[Selected text]:
Begin

Sometimes the best thing to wake up to is Sunshine. Today I woke up to a very overcast day. I couldn’t stand it. So I decided to make my own sunshine. Sunshine muffins that is. Because ever since the first person made this kind of awesome muffins, they knew they wanted to wake up to them ever since. You can find versions of these kinds of muffins all over the internet. From names of Morning Glory and others and some even just plain ol’ carrot muffins.
But these muffins are unique. They have the perfect muffin base of all the breakfast muffins we love, oatmeal and brown sugar, and even some butter. They even have some healthy natural additions such as chopped dates, zante currants and raisins. And the best part of all, Raw carrots. I know that may sound crazy, raw carrots in a muffin, but bare with me.
Most breakfast sunshine muffins use carrots but need to have the use of a food processor. If you know me from Facebook, you would know that I broke mine, mere weeks after getting it as a present from my grandma for Christmas 2014, it sucks. But it hasn’t stopped me from making anything that requires one, in fact I do quite fine without one. Sorry NeeNee. I loved it too much..lol
Anyways I invented a few ways of getting around not having one. First off having a high speed blender that is glass works for a whole lot of things, but not in this case. I guess I could have pulverized the carrots in the blender but better minds prevailed. I had my son use the hard cheese grater to grate them. When grating fresh carrots you produce a stringy pulp that is perfect for muffins. Viola, by the help of 5 year old chef Elijah we had our ½ cup of fresh raw carrots and started making muffins.
I assembled the ingredients. I figured out a way to always know if I am adding everything. I put out all my jars and as soon as the ingredients are added I put the jars away, or on the floor. That way I know if I forget anything if its still sitting on the counter. I almost forgot milk this way but more on that in a sec. I put out the flour and the brown sugar, the salt and the baking powder. I put out the vanilla and poured some dried fruit into a bowl. I added 1 box of raisins, some zante currants, 2 handfuls of chopped dates.
I poured the last of my jar of oatmeal into a large bowl (about ½ a cup even though the original recipe called for 1 cup,) and started on the dry stuff. I had Elijah help me the whole way, this is a very kid friendly recipe. I have him help easier by assembling everything ready for him to pour into the bowls for me. So I had him pour the flour a half a cup at a time. Then the brown sugar. Then the salt, and baking powder. We mixed it all up and decided we wanted to add some spices to it.
He turned to me and said,
“ Spices make everything better.”
And I agree. He’s learning so fast.
So we added some nutmeg and some cinnamon to spice things up a bit. Elijah started singing,–
“Take a little bit of this, and a little bit of that, mixed with a little bit of this and a little bit of that…”
Ahh the cooking song.. we made it up cooking together, years ago, based off an old rap song… yea we are weird, but at least we are weird together.

End

[Things to do]:
1) Reproduce the stretch of the sunshine muffin passage from "I poured the" through "learning so fast." word for word.
2) According to the sunshine muffin passage, which tool did Elijah use to grate the carrots?
The data that comes after the sunshine muffin passage is not needed for this work.

[Material]:
Begin

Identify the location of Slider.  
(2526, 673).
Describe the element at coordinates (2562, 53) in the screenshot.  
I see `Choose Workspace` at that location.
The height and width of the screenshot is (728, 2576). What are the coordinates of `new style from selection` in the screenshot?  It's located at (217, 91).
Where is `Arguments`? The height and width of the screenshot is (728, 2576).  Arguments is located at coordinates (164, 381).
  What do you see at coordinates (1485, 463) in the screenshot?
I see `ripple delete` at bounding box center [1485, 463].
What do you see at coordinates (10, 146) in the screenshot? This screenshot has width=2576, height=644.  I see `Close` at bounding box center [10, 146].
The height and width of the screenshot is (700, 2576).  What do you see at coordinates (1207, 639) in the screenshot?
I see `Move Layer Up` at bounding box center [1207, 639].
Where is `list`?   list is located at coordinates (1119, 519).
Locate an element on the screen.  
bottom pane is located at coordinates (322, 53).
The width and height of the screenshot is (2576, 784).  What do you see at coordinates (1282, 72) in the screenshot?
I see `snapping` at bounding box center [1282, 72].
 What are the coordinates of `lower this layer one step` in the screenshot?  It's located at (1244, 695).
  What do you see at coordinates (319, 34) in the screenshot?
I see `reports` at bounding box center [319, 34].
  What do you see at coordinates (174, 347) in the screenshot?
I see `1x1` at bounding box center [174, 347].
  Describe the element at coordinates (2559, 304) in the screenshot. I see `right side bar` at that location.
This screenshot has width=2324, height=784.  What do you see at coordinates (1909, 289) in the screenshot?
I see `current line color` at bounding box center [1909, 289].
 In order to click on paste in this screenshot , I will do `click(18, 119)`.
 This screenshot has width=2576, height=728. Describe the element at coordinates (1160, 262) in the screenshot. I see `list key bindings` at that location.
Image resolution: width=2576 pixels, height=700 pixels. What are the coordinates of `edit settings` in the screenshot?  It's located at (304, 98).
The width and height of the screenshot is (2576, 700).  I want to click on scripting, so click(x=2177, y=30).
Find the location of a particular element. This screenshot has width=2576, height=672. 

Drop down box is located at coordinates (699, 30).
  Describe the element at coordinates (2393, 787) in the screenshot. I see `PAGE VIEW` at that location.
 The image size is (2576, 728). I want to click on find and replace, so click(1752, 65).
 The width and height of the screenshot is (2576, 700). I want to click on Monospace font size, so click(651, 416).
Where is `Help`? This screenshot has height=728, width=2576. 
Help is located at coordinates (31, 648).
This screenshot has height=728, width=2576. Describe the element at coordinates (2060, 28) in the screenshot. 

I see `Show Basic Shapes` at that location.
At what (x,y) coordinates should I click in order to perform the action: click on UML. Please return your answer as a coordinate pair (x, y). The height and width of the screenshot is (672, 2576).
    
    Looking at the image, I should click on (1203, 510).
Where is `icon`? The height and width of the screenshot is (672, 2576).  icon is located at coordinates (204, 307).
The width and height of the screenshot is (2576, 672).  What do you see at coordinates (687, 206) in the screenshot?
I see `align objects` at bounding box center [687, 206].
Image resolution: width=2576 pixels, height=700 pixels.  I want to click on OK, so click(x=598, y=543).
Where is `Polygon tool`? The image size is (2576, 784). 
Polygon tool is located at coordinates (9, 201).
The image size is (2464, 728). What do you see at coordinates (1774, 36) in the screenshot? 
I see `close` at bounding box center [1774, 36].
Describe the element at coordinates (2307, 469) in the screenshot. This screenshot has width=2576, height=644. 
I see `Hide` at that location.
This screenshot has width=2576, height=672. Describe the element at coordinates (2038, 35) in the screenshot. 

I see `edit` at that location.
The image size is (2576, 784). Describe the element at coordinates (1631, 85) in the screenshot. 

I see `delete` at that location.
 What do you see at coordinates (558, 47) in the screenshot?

End

[Task answers]:
1)
I poured the last of my jar of oatmeal into a large bowl (about ½ a cup even though the original recipe called for 1 cup,) and started on the dry stuff. I had Elijah help me the whole way, this is a very kid friendly recipe. I have him help easier by assembling everything ready for him to pour into the bowls for me. So I had him pour the flour a half a cup at a time. Then the brown sugar. Then the salt, and baking powder. We mixed it all up and decided we wanted to add some spices to it.
He turned to me and said,
“ Spices make everything better.”
And I agree. He’s learning so fast.

2) The hard cheese grater.